-- Stored items from a collection --
══════

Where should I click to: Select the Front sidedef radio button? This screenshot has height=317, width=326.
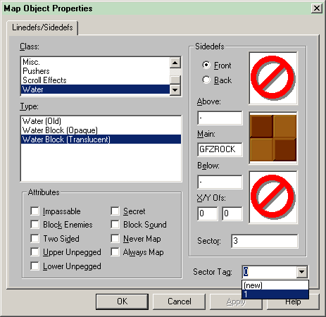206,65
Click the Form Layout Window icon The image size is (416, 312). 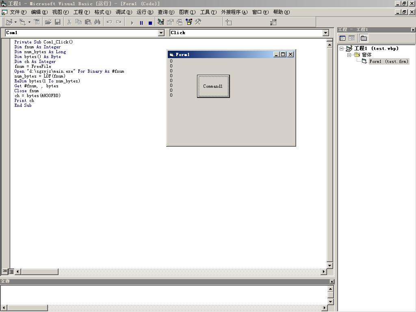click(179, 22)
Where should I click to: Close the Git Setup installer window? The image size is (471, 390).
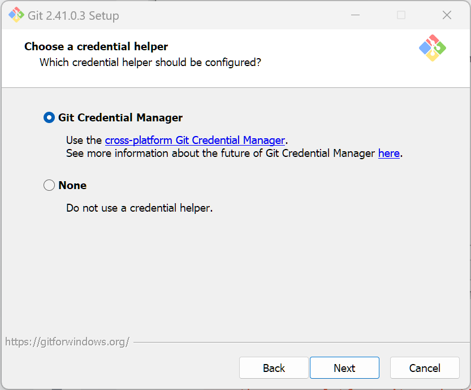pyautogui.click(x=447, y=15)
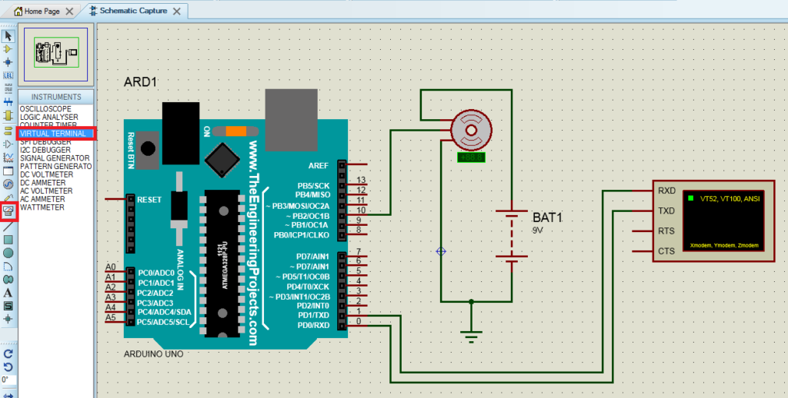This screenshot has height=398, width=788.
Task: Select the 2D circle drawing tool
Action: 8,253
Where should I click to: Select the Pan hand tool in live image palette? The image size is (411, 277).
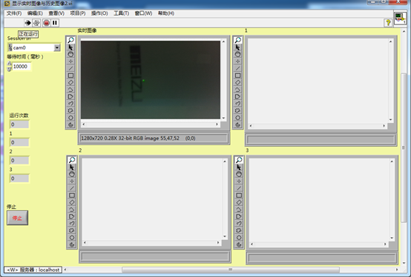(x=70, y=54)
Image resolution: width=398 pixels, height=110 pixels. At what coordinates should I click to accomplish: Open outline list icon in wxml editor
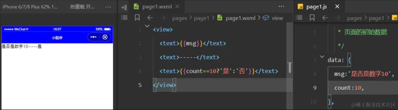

══════

The result should hold only the lines from the line with "Where should I click to: Close" through the final line of the records above, copied exactly, with pictures left out.

-- Reply --
Where should I click to: Close the Git Setup installer window? The image size is (471, 390).
pyautogui.click(x=447, y=15)
This screenshot has height=398, width=788.
Task: Select the 2D circle drawing tool
Action: 8,253
Where should I click to: Select the Pan hand tool in live image palette? The image size is (411, 277).
(x=70, y=54)
Image resolution: width=398 pixels, height=110 pixels. At what coordinates should I click to accomplish: Open outline list icon in wxml editor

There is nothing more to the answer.